El secretario de Hacienda y Crédito Público, Edgar Amador Zamora, informó que México ocupa el primer lugar entre los países de la OCDE en recuperación y crecimiento del salario mínimo real desde 2018. Esta posición refleja un incremento acumulado del 125 por ciento en términos reales, lo que supera con amplitud los avances observados en otras economías miembros de la organización.
Los datos presentados por la dependencia federal ubican a México por encima de naciones como Lituania, Croacia, Polonia, Bulgaria y España, cuyos incrementos, aunque positivos, resultaron considerablemente menores durante el mismo periodo. El funcionario destacó que este desempeño demuestra una mejora sostenida en la capacidad adquisitiva de los hogares mexicanos y en las condiciones generales de la economía.
Política de recuperación salarial aplicada desde 2018
La Secretaría de Hacienda atribuye estos resultados a una estrategia de ajustes anuales al salario mínimo implementada a partir de 2018. Esta política buscó contrarrestar la erosión del poder de compra provocada por la inflación y fortalecer el ingreso de los trabajadores formales. Los incrementos anuales han permitido que el salario mínimo real registre una trayectoria ascendente consistente, distinta a la observada en periodos previos.
El análisis de la OCDE considera el salario mínimo real, es decir, el poder adquisitivo una vez descontado el efecto de la inflación. Este indicador permite comparar de manera más precisa el impacto efectivo de los ajustes salariales en distintos países, independientemente de las variaciones en los niveles de precios.

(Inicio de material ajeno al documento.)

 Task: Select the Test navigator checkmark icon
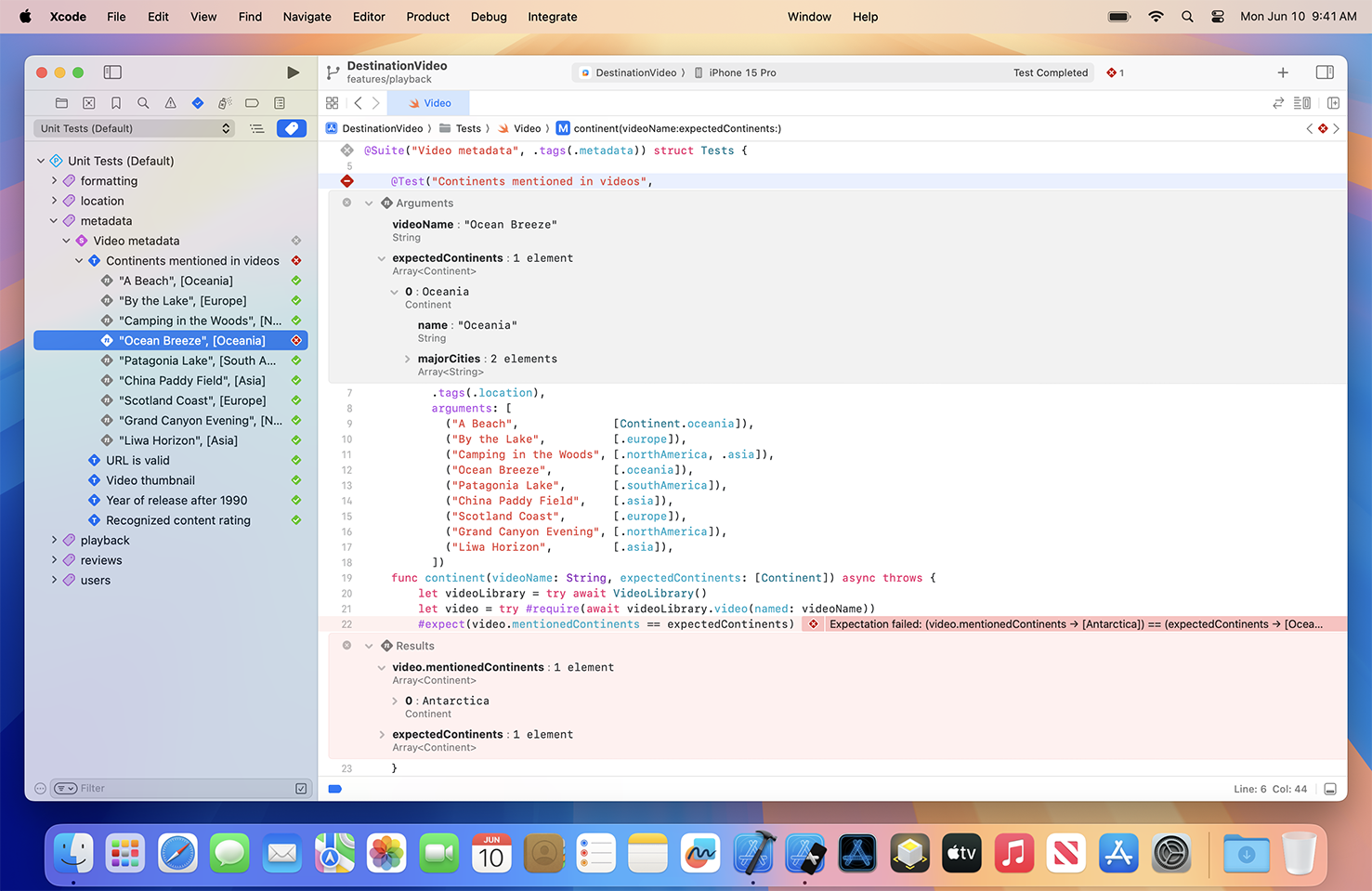(x=197, y=102)
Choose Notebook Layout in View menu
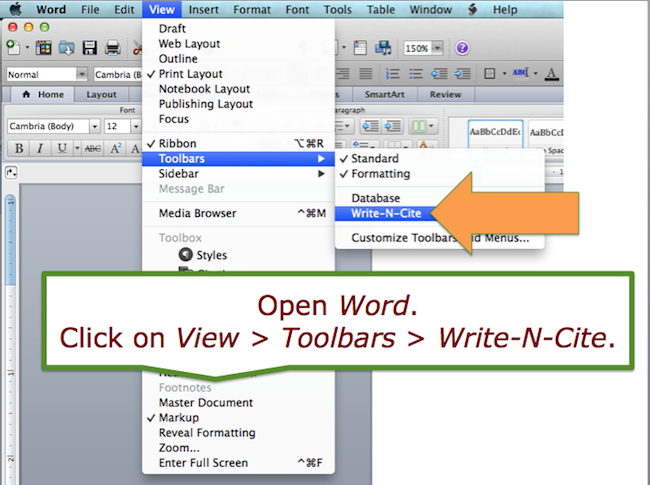 pyautogui.click(x=205, y=89)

Comparativo con otras economías miembros
El crecimiento registrado por México contrasta con los incrementos más moderados de otros países que también elevaron sus salarios mínimos en los últimos años. Lituania, Croacia, Polonia, Bulgaria y España aparecen en el listado con avances positivos, pero ninguno alcanza la magnitud del caso mexicano. La información difundida por Hacienda señala que estos resultados derivan de una combinación de ajustes sostenidos y una inflación controlada en periodos clave.

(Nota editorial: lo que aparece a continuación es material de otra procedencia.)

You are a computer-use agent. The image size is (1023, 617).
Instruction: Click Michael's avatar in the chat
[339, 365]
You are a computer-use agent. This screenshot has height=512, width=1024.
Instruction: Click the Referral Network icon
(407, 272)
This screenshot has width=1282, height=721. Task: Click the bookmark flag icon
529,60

La OCDE agrupa a 38 economías avanzadas y emergentes, y sus comparativos sirven como referencia para evaluar el desempeño de políticas laborales. En este contexto, el primer lugar de México en recuperación salarial representa un indicador destacado dentro del grupo, aunque el secretario advirtió que el seguimiento debe continuar para consolidar los avances.
La tendencia opuesta en Estados Unidos
Uno de los elementos más notorios del comparativo es la posición de Estados Unidos, el único país que registra una disminución del salario mínimo real desde 2018. Según los datos de la OCDE, la evolución negativa en ese país se explica por incrementos nominales insuficientes frente a la inflación acumulada en el periodo analizado. Esta diferencia subraya la diversidad de trayectorias salariales entre los miembros de la organización.
El contraste entre México y Estados Unidos permite observar cómo distintas estrategias de ajuste al salario mínimo generan resultados divergentes en el poder adquisitivo de los trabajadores. Mientras México acumula un crecimiento real significativo, la economía estadounidense muestra una erosión en este indicador durante los mismos años.
Seguimiento de indicadores laborales y económicos
La información presentada forma parte del monitoreo que el Gobierno federal realiza sobre variables relacionadas con el ingreso de los hogares y las condiciones del mercado laboral. Hacienda ha utilizado estos datos para ilustrar la evolución del poder adquisitivo y para contextualizar la efectividad de las políticas aplicadas desde 2018.
El secretario Amador Zamora enfatizó que la posición alcanzada por México constituye la mejor dinámica observada en materia de salario mínimo dentro del grupo de comparación. Esta afirmación se sustenta en los registros de la OCDE y en la serie de ajustes anuales aplicados de manera consecutiva.
Los resultados también apuntan a una mayor resiliencia del ingreso mínimo frente a variaciones en el costo de bienes y servicios básicos. La Secretaría de Hacienda considera que el seguimiento de este indicador seguirá siendo relevante para evaluar el impacto de futuras decisiones de política salarial.